Five Working Techniques
Machine Learning Mastery offers not one silver bullet, but a set of practical tricks that can be combined in one pipeline. The idea is not just to search for documents, but to manage the order, volume, and method of delivering context to the model. This is a notable shift from the old RAG approach, where after retrieval the found chunks were almost automatically sent to the prompt without additional logic at each step and quality control.
- Reranking after retrieval — first take an expanded set of candidates, then re-sort them with a separate model.
- Context caching — load a large document into the cache once and then only pass the question and reference to this context to the model.
- Dynamic chunking + metadata filters — cut documents into meaningful blocks and filter them by sections, dates, pages, and other metadata.
- Hybrid retrieval — combine semantic search and exact keyword search to avoid losing literal matches in technical queries.
- Query expansion — expand the original question with additional formulations if the user asked it too generally or conversationally.
The most interesting part is not the list itself, but how the techniques are interconnected. For example, the article recommends first retrieving not top-5, but, say, top-20 candidates from the vector database, then running them through a reranker and only after that placing the best documents in the prompt strategically: the most relevant one at the beginning, the second most important one at the end, the rest in between. This way the developer doesn't fight the limitations of the model's attention, but adapts to them.
How the Pipeline Changes
The article clearly shows that modern RAG for long context is becoming closer to search engineering than to simple "retrieve-and-dump". If you have a static knowledge base, like a voluminous manual or internal regulations, context caching eliminates the need to reprocess hundreds of thousands of tokens and significantly reduces latency. This is especially useful for support chatbots and internal assistants that repeatedly answer from the same corpus of documents.
Another important layer is metadata and hybrid search. Semantic retrieval understands meaning well, but may miss the exact name of a parameter, error code, or section number. Keyword search, conversely, latches onto literal matches. Therefore, the author advises combining both channels and bringing their results together through rank fusion. On top of this, filtering by document structure is added: unnecessary sections, dates, or pages are first cut off, and only then is similarity search run. This reduces noise and makes the final context noticeably cleaner.

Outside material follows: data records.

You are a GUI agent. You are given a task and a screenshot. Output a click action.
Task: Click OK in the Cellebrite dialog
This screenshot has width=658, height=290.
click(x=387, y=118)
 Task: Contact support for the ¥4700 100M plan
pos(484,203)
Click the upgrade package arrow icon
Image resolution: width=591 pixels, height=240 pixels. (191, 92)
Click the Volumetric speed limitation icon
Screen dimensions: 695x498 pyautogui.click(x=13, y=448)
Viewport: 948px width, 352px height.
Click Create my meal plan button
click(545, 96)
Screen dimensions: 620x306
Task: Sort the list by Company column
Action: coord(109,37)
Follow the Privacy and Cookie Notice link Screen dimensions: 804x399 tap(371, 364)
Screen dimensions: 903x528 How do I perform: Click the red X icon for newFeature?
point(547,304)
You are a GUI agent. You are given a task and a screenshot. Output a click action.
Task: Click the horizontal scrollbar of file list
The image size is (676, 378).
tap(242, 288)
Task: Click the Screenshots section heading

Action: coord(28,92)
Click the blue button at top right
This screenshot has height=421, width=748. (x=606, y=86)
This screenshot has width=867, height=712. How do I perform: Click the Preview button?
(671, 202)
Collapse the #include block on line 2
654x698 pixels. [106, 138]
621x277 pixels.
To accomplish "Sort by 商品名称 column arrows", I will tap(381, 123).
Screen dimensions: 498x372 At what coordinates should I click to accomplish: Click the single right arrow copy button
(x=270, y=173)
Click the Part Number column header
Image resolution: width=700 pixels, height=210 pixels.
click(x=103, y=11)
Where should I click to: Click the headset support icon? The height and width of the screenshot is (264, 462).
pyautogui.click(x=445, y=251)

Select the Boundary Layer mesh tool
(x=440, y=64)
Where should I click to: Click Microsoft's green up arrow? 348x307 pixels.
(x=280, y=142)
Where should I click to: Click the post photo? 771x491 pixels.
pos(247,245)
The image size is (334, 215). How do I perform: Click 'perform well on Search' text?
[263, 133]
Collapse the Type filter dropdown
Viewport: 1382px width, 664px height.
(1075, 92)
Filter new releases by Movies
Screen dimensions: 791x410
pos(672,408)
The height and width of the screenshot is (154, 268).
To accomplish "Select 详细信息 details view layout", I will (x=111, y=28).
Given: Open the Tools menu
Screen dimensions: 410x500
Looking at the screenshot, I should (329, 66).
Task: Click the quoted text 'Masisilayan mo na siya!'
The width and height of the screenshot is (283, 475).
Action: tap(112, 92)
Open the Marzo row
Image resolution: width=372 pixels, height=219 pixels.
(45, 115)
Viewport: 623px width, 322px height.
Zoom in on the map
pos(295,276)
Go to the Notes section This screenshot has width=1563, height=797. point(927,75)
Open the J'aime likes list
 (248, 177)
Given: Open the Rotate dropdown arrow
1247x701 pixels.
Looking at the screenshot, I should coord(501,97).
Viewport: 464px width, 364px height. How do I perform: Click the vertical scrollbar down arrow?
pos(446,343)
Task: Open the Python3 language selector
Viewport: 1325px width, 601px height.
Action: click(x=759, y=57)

Finally, query expansion helps in cases where the user formulates a question differently from how the information is recorded in the documents. If a person asks "what to do if a fire alarm goes off," the system can additionally generate options like "evacuation procedure," "assembly point," or "emergency exit." Through this, retrieval finds not only direct matches, but also semantically close instructions. For corporate knowledge, compliance documents, and technical documentation, this is especially valuable.
What This Means
The Machine Learning Mastery article fixes an important shift: long-context models didn't kill RAG, they made it mature. Now it's not the teams that load the maximum amount of text into the prompt that win, but those who know how to properly rank, filter, cache, and reuse context. For product teams, this means lower token costs, lower latency, and more predictable answers on long document corpora. This is exactly what becomes the new standard for corporate AI assistants.